Essa apropriação religiosa do mercado é evidente nos shopping centers, tão bem criticados por José Saramago em A Caverna. Quase todos possuem linhas arquitetônicas de catedrais estilizadas. São os templos do deus mercado. Neles não se entra com qualquer traje, e sim com roupa de missa de domingo. Percorrem-se os seus claustros marmorizados ao som do gregoriano pós-moderno, aquela musiquinha de esperar dentista. Ali dentro tudo evoca o paraíso: não há mendigos nem pivetes, pobreza ou miséria. Com olhar devoto, o consumidor contempla as capelas que ostentam, em ricos nichos, os veneráveis objetos de consumo, acolitados por belas sacerdotisas. Quem pode pagar à vista, sente-se no céu; quem recorre ao cheque especial ou ao crediário, no purgatório; quem não dispõe de recurso, no inferno. Na saída, entretanto, todos se irmanam na mesa «eucarística» do McDonald's.
A Young & Rubicam comparou as agências de publicidade aos missionários que difundiram pelo mundo religiões como o cristianismo e o islamismo. «As religiões eram baseadas em idéias poderosas que conferiam significado e objetivo à vida», declarou o diretor da agência inglesa.

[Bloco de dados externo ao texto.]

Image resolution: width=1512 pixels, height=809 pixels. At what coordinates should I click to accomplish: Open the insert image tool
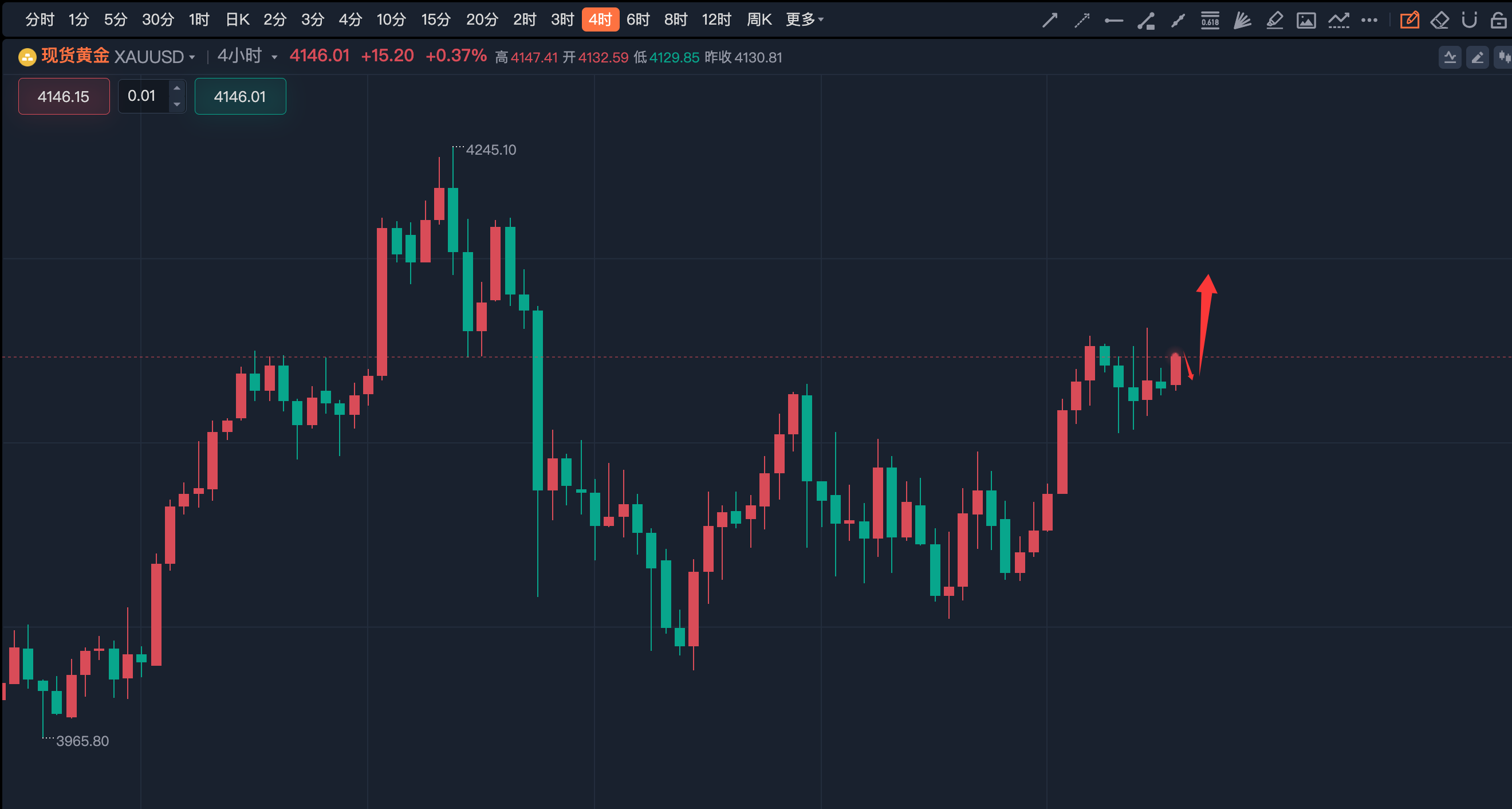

A fé imprime sentido subjetivo à vida, objetivando-a na prática do amor, enquanto um produto cria apenas a ilusória sensação de que, graças a ele, temos mais valor aos olhos alheios. O consumismo é a doença da baixa auto-estima. Um São Francisco de Assis ou Gandhi não necessitava de nenhum artifício para centrar-se em si e descentrar-se nos outros e em Deus.
O pecado original dessa nova «religião» é que, ao contrário das tradicionais, ela não é altruísta, é egoísta; não favorece a solidariedade, e sim a competitividade; não faz da vida dom, mas posse. E o que é pior: acena com o paraíso na Terra e manda o consumidor para a eternidade completamente desprovido de todos os bens que acumulou deste lado da vida.
Fonte: Ética Global.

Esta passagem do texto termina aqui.